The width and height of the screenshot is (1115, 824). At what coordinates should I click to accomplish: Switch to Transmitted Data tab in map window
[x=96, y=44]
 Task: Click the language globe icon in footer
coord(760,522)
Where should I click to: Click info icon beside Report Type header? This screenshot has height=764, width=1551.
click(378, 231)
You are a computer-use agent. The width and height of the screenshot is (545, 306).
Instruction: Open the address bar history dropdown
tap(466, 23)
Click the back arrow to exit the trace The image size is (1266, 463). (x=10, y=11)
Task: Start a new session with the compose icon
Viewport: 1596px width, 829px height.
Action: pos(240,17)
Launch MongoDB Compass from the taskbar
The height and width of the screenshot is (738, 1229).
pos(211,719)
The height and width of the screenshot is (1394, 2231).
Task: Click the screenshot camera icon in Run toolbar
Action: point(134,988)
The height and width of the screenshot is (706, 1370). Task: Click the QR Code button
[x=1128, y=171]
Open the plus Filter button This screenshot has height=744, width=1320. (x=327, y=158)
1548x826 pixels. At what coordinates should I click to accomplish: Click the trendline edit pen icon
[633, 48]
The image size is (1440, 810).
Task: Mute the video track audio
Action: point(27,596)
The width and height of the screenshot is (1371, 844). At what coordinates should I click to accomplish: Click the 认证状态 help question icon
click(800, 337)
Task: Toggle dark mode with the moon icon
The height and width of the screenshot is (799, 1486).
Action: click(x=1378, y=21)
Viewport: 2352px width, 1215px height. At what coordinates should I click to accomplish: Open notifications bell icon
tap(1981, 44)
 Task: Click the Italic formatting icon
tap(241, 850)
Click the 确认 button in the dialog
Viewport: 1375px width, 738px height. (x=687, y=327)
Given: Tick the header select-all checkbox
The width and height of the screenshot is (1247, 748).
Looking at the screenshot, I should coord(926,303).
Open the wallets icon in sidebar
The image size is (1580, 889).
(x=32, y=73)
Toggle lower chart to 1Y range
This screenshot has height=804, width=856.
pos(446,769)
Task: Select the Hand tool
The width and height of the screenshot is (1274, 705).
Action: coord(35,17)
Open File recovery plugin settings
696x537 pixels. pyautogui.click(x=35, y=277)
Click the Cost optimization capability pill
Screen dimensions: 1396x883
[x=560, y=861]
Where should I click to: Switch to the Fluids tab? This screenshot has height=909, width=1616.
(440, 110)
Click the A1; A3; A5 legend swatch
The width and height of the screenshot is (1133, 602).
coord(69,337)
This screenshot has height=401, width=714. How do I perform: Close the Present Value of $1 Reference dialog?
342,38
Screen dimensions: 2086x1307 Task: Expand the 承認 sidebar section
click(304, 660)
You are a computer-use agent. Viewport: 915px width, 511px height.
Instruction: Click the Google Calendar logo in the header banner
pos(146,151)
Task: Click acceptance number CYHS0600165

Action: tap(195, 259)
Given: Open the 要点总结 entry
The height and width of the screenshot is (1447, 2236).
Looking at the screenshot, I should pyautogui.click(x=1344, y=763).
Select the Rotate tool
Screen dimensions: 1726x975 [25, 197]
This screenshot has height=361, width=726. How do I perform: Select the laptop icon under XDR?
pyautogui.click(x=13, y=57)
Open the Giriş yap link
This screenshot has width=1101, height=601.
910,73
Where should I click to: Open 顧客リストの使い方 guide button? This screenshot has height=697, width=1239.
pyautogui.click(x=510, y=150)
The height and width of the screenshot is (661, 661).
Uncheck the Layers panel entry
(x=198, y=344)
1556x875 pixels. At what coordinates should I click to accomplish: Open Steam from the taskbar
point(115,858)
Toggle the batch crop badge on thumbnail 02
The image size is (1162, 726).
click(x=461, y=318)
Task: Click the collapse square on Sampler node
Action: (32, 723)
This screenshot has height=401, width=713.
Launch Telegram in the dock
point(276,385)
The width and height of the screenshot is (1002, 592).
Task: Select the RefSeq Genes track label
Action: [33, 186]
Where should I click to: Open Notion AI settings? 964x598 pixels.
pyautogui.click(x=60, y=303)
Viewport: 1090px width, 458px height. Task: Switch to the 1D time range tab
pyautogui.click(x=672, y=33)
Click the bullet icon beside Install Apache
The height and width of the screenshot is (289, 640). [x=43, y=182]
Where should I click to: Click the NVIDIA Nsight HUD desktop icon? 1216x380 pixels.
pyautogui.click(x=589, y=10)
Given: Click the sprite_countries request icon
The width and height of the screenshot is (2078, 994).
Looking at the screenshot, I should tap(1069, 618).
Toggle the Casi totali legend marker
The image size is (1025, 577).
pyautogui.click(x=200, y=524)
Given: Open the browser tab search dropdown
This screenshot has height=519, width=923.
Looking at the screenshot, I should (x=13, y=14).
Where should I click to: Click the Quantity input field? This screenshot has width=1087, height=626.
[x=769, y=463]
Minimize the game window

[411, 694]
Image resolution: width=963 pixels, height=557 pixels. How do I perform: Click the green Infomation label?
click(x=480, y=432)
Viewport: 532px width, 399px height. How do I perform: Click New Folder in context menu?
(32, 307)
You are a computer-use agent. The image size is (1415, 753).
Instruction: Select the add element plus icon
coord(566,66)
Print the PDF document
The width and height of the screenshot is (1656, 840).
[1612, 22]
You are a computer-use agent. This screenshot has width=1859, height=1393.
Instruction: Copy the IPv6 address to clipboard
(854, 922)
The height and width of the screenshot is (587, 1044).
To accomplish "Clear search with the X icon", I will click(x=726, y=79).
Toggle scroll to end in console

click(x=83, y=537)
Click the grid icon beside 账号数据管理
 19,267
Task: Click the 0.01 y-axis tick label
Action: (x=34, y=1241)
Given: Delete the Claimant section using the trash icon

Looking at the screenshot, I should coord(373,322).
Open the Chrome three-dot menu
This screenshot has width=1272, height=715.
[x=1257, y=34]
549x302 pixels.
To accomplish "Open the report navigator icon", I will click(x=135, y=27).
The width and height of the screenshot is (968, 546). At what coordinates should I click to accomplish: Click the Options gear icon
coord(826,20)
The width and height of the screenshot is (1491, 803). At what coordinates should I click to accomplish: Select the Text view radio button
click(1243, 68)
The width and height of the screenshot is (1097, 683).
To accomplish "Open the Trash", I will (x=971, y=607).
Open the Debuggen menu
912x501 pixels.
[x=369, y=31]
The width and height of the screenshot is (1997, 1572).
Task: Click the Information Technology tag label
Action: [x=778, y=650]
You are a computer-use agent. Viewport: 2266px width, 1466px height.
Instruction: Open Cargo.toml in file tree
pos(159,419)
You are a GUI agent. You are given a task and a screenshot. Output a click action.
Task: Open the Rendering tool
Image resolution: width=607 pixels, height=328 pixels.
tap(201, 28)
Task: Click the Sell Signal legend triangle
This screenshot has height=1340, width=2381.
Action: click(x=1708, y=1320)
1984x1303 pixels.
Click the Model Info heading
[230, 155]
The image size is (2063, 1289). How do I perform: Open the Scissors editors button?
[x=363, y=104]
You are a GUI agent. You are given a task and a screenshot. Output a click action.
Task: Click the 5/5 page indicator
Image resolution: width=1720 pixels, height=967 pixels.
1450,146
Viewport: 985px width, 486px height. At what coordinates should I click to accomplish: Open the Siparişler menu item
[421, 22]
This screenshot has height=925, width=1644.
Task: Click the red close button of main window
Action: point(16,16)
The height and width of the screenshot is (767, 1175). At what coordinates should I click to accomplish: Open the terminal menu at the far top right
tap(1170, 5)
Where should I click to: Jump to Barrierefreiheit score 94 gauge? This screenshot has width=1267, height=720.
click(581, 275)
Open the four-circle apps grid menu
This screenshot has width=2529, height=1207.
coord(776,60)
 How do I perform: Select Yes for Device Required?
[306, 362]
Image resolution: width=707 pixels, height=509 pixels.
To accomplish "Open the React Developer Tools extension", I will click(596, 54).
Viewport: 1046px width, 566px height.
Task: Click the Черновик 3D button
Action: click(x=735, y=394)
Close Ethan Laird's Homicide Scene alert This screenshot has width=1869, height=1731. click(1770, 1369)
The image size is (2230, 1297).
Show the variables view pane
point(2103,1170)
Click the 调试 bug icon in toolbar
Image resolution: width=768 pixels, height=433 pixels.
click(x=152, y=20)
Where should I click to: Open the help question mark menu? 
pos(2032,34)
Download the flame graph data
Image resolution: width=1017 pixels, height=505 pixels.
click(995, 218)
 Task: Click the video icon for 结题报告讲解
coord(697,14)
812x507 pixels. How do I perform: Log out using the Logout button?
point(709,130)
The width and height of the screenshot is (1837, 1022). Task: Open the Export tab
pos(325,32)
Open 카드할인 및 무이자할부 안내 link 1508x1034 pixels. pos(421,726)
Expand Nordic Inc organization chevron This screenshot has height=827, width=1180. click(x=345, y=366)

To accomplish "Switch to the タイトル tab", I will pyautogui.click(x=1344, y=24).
______
--- EXERCISE ---
Scan the listing above and identify each line holding the string "link"; copy every such line.

--- WORKED SOLUTION ---
Open the Giriş yap link
Open 카드할인 및 무이자할부 안내 link 1508x1034 pixels. pos(421,726)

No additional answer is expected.